Al Patel, who runs a chemists shop in Lee, near to the Mizen's family home, has a CitySafe sticker in his window.
He says that he had been robbed not long before the fatal attack on Jimmy Mizen - and that had made him think "where's the help gone?"
Getting involved in CitySafe had created a beneficial "domino effect", he said, with these community links giving him a greater sense of security. "It's about working together to feel safer."
Building up relationships with local people, shopkeepers and the police meant that otherwise isolated individuals could support each other.
"There used to be drug-dealing in daylight," he says. Gangs of youths would hang around. But these have now been moved away by this partnership of the local community and police.
Of course there are no instant answers.
Mr Wallace says that people have become so accustomed to being afraid of crime that some do not even want to talk about it - and even if they have been abused or attacked, they might not report it.
But he says that when the impact of violent crime can be so random and destructive, affecting so many families, that it is something that can not be allowed to be accepted as inevitable.
Our responsibility
This scheme supported by Mr Patel and the other shopkeepers is a very different philosophical approach from the usual debates about law and order.
It is based on the idea of building up safety from the roots, rather than a top-down tinkering with the machinery of government. It is organic rather than genetically modified crime fighting.
"It can seem very daunting for an individual to try to change something, but the community working together can really begin to make inroads," says Mr Wallace.
It is also significant because London Citizens, part of the Citizens UK group, has become very influential.
Apart from the televised debates, a Citizens UK event was the only public meeting addressed by all three of the party leaders during the election.
Political leaders have lined up to be associated with its grassroots activism.
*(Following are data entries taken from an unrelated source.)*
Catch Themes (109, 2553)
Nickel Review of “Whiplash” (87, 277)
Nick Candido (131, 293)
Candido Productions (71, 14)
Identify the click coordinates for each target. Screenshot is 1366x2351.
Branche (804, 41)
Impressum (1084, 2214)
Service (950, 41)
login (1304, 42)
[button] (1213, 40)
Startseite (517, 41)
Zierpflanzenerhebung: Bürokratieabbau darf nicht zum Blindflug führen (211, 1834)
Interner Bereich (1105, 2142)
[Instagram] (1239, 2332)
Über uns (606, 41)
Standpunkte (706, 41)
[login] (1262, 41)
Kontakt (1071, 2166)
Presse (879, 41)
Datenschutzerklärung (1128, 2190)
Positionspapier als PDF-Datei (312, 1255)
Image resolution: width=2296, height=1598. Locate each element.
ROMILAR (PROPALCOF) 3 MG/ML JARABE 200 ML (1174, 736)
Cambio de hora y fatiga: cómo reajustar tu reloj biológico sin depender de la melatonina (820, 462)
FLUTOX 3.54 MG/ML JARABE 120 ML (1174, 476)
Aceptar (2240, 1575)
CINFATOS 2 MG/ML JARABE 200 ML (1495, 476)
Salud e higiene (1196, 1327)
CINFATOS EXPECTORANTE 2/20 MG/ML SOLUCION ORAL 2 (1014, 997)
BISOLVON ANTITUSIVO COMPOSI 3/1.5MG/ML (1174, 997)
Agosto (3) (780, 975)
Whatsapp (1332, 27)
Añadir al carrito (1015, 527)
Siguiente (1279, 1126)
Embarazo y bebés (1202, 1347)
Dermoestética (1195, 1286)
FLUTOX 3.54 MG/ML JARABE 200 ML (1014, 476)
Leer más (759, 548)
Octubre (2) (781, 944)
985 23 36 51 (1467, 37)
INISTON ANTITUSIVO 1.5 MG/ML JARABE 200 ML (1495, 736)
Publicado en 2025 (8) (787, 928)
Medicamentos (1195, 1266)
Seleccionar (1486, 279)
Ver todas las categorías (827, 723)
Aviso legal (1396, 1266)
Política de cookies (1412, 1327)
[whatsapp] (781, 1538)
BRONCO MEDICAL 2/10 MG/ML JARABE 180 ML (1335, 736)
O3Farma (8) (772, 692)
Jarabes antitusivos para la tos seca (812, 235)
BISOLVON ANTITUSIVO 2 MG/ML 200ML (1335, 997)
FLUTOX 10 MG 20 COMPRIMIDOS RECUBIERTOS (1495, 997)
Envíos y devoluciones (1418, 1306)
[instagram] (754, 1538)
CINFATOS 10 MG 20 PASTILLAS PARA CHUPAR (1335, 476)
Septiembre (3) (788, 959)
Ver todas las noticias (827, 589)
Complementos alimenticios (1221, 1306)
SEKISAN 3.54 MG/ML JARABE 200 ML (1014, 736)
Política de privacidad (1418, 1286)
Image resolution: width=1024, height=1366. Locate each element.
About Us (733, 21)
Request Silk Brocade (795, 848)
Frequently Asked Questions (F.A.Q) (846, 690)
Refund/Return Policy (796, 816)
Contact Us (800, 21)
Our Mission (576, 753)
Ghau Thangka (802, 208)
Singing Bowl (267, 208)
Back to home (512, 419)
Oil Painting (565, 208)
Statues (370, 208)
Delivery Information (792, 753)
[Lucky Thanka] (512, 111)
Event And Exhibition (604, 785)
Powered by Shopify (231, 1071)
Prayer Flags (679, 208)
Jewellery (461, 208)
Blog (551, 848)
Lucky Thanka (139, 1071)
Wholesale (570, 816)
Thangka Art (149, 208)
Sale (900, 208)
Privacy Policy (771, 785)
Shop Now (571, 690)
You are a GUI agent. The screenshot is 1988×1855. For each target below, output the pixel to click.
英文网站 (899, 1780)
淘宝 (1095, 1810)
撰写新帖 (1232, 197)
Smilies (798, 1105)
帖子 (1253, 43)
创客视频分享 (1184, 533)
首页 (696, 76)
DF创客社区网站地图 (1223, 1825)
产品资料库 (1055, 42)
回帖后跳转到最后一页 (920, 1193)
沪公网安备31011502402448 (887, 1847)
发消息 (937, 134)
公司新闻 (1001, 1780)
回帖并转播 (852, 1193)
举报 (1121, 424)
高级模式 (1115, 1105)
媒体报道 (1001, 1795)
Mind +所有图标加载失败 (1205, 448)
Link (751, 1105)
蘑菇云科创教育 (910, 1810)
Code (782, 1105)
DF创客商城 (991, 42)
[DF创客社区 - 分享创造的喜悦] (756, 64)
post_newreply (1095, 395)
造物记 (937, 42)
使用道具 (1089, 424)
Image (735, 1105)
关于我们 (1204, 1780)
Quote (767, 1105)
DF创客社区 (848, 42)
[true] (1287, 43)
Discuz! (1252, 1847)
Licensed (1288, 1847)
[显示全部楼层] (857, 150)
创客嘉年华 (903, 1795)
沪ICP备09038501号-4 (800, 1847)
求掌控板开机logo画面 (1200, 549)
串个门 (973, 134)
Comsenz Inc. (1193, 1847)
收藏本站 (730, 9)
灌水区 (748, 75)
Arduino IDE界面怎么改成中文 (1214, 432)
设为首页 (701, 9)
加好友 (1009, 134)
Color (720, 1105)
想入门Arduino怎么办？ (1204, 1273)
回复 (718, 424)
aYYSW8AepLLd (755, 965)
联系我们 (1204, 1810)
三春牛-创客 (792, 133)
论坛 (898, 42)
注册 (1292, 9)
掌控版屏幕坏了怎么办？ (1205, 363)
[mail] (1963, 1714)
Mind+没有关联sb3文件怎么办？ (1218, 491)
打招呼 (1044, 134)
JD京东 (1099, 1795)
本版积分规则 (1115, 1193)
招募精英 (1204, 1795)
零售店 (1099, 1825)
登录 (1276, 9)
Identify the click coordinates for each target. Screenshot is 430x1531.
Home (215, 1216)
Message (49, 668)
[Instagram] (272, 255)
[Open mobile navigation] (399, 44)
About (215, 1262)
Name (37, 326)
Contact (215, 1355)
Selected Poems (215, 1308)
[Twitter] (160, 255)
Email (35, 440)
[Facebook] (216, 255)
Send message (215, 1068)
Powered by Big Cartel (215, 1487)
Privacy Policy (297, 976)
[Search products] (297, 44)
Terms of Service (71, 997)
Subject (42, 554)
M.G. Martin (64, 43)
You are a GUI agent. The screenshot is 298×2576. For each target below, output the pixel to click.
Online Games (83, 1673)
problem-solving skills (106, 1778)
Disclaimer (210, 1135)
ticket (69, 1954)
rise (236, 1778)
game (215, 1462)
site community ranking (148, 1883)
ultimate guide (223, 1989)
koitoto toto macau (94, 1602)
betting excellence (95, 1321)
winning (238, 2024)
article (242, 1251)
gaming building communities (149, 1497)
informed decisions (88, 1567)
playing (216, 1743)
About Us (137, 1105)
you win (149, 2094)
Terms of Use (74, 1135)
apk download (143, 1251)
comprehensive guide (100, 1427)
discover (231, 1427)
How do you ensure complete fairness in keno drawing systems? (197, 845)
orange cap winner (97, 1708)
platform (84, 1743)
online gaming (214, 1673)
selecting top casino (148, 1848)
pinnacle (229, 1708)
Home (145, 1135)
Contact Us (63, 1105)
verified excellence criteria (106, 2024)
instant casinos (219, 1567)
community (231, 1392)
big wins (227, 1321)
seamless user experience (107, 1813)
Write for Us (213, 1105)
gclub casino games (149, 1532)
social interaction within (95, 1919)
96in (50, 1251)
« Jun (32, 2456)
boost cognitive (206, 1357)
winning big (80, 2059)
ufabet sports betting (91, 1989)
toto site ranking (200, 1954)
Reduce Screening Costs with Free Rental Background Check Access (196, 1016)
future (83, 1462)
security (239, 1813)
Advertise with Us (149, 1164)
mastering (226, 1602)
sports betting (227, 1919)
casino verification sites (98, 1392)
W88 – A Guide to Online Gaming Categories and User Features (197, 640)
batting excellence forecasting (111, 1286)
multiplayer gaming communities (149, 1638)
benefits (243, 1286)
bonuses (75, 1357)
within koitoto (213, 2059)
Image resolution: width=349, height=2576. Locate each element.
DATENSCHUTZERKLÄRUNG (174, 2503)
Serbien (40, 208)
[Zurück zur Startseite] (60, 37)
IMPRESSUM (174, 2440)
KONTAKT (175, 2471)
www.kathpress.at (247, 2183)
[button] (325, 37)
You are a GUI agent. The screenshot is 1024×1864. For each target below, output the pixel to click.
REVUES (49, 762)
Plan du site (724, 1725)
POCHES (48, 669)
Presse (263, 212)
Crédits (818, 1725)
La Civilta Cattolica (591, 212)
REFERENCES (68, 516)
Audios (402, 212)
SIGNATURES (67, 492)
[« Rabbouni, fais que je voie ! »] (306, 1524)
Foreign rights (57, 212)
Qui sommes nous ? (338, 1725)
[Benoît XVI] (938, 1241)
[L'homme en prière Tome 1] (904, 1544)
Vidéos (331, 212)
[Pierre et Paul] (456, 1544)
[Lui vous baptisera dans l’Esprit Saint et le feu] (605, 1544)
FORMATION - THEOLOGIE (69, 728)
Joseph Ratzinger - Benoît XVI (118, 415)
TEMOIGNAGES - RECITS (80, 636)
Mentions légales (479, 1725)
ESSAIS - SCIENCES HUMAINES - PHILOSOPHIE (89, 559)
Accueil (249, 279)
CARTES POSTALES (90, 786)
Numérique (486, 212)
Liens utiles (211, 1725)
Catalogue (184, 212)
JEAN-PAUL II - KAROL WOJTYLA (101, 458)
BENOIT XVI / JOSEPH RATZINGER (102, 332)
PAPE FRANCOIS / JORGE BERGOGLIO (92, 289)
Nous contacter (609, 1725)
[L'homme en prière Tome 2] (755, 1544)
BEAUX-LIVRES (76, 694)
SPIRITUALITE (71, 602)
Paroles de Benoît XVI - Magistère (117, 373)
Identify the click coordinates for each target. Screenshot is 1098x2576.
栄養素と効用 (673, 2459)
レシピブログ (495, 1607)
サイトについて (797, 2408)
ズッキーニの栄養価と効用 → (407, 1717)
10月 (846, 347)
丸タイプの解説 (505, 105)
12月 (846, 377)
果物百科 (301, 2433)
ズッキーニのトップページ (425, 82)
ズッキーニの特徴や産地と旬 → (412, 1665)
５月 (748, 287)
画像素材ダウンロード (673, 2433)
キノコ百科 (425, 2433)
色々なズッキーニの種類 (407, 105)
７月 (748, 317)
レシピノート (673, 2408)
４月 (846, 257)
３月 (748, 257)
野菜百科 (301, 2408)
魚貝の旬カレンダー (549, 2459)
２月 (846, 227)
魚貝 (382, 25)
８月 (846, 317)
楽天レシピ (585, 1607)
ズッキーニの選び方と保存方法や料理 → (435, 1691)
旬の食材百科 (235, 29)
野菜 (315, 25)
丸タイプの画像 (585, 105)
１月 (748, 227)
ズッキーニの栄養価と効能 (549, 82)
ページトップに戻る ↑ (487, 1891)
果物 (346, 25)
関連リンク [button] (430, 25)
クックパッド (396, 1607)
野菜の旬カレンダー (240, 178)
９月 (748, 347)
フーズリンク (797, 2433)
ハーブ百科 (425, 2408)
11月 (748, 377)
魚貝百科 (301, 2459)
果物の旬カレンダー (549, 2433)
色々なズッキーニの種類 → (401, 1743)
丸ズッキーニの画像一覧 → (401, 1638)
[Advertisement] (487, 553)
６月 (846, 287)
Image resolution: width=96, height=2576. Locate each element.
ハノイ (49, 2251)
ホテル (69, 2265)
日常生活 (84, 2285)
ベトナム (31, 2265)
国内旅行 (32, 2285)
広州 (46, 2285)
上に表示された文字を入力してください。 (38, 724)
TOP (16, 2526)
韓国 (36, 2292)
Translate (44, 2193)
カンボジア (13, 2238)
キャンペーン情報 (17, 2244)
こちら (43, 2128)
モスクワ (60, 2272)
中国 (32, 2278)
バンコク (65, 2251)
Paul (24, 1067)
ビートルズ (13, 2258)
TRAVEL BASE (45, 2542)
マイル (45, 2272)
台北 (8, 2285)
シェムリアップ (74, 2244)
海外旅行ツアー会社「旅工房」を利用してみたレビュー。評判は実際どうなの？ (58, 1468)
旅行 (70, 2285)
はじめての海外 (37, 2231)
Mr Mizen, whose campaigning is driven by the memory of his lost son, says the extremes of violence are a continuation of the persistent, low-level, anti-social behaviour that often goes unchallenged.
"Is this how we want to live? People shouldn't be afraid to go out at night. It's not good enough," he says.
And he believes this is a problem that can only be solved by communities deciding what's an acceptable way of behaving and then finding ways to enforce it.
"Your safety, my safety, is all our responsibility," he says.